Showing posts with label Wedding. Show all posts
Showing posts with label Wedding. Show all posts

Saturday, January 21, 2012

Hell is freezing over....plus some money stuff

Hell is freezing over... Because I am posting twice in one day!

lol... yes, I know-- I'm a dork

Anywho, I wanted to take the time to update my financial info on my right side bar.

Here's a quick run down:

Emergency Fund: is still in place, in a 'hands off' bank account. Bad news is I haven't contributed to it in some time, but I am earning a few bucks in interest.

Other Savings: account is  constantly up and down, but I try really hard to keep at least at $1000 and as things come up I try to save for them. Hence few hundred dollars over my $1000 minimum. They goal is to have a steady $2000, but I've had a hard time keeping that up. I'm hoping to bump in up after my big fat tax return check.

Fully Funded Emergency Fund: isn't in my plans to happen until I am debt free, well at least outside of student loans.

Our Wedding Fund: this poor account has seen no love.... well other than withdrawals. With J out of work the money we started saving for our wedding started to be used for necessities like incredibly high power bills and ridiculous traffic tickets.

On to the debt...

AMEX: I have no excuse for myself. Long story short, I ran this card back up. And as always, I have nothing to show for it... other than the bill. The plan to is knock this out when I get my tax refund and put the card in the freezer so I won't be tempted to swipe.

MBNA: Remember this is the 0% interest card that I used to transfer a big lump some from my personal loan.This card honestly should have bee paid off by now (had I not run the AMEX back up) But as the other, I will pay this one off with a lump sum I will get back from taxes. Just in time before the 0% deal ends.
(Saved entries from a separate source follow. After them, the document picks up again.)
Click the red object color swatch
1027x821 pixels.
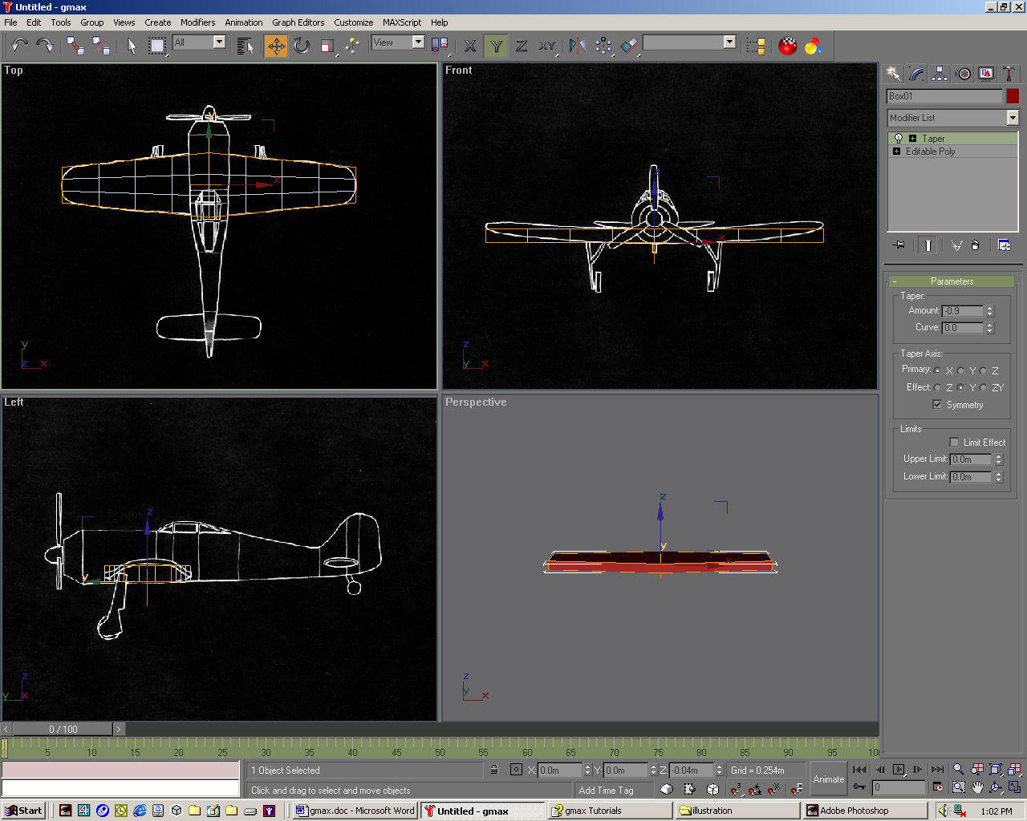point(1013,96)
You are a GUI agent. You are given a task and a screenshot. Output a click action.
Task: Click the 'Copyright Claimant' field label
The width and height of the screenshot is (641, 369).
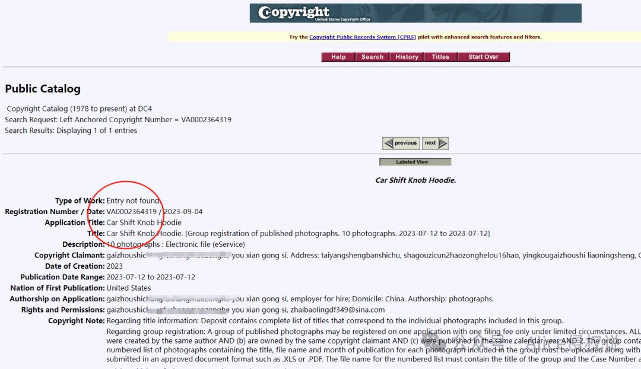tap(69, 256)
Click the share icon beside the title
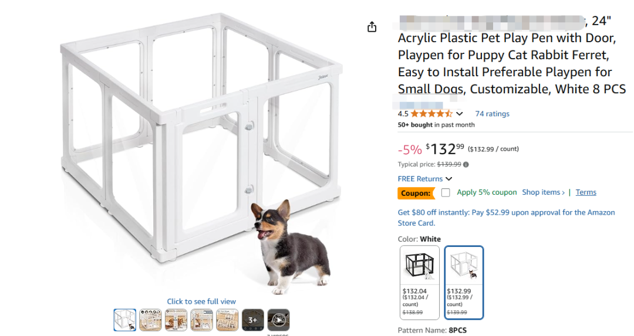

Personal Loan: My next payment will bring me under $10,000! Yesssss!! I have just been paying the minimum on this as I try to attack the other two (unsuccessfully, but still in the works.) Once I get the other 2 knocked out I will work on stacking on the payments to get this one gone as well.
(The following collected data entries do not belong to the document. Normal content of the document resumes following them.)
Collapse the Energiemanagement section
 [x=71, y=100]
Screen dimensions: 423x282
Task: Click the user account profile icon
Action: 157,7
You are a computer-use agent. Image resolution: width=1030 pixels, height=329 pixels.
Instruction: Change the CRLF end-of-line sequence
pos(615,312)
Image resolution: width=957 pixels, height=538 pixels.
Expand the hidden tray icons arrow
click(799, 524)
Overall, I am doing better than I was doing when I started this blog. I started out with about $25,000 in debt and my current balance now (outside of my student loan debt) is $16,492.04. Seems like that number should be lower, but I will take it.


By my birthday in 143 days, my goal is to be down to: $9,000. Which I think is completely realistic. The only reason I'm not being even more aggressive is because I want to save some money for an engagement ring. I'm going to have to start a new secret blog to talk about that. :-)
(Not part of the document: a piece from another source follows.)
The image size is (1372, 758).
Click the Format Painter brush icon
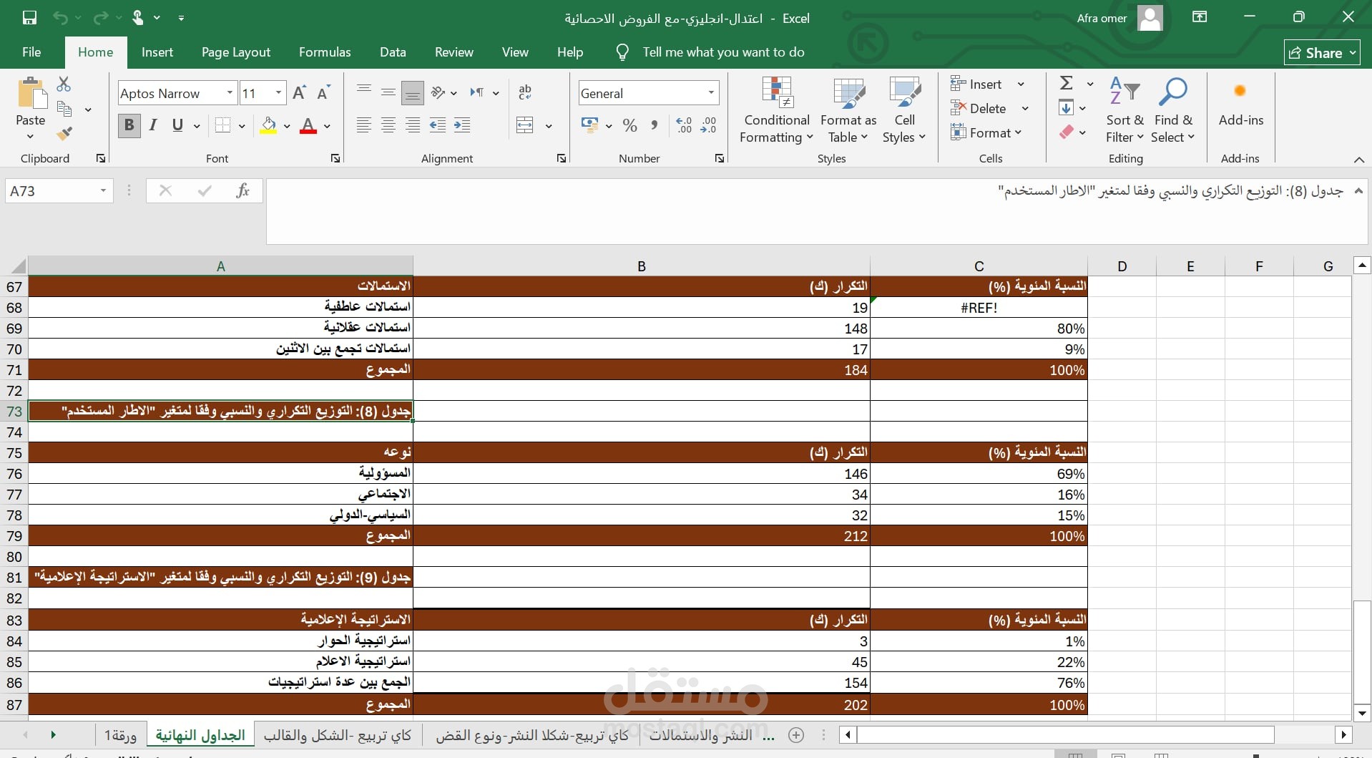point(64,133)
Not to get completely off subject, but it's funny. I was so angry at J last night and this morning. Like really angry. I didn't post the details, but I was angry to the point that I realized the honeymoon is definitely over (we have honeymoon moments, but the actual 'vacay' is so over.) But after talking to her this morning and sharing my anger, internal battles and issues and watching her listen and really SEE me, I realized what we have is irreplaceable and as angry as I was, us talking about made it go away.... and I still want to marry her, like really wanna marry her. lol.. Isn't that funny? Our relationship isn't perfect, in fact it has been pretty fucking hard from time to time, but we are both so invested, so vulnerable and so willing to communicate, that even in rage we can figure it out. Relationships take work and effort and honesty... I guess a part of me is a little afraid that this relationship will crash and burn just like the last one, but what I am learning is, I am a work in progress and I have to make a conscious effort to not loose myself and that part is just as important as communication with her and putting forth effort.


Ok... that's it. That's all I got. See you soon.


P.S. Feel free to click on the donate button on the top left of the page and show me a little bit of love... or a lotta bit, your call. :-) Thanks a million!

xoxo,

Thursday, December 8, 2011

Wedding dresses, marathons and getting older...

Hello again!!

Sooooo.... remember that wedding dress I was dying to try on? It looked horrible. I never considered myself very tall....but the the dress hit my ankles. Ridiculousness.

I've tried on a few more since then,  but no "OMG I NEED THIS DRESS" moments quite yet. I'll get more serious as we get closer, but first things first, we have to make it official and get engaged. Now just to get the money to buy it....

Ugh.

That is a whole other story. Money. J isn't working, she is however getting unemployment and still has a nice chunk of change in savings. But I'm a little scared. What if when the money runs out she still isn't working? We'll be a 1 income household and that means money will be tight... which also means spending 2 grand on a ring is out of the question... at least until there is some stability. I have faith in her and her skills and her motivation.... and the universe of course and I know that everything will workout perfectly and we'll have all the money we need plus some.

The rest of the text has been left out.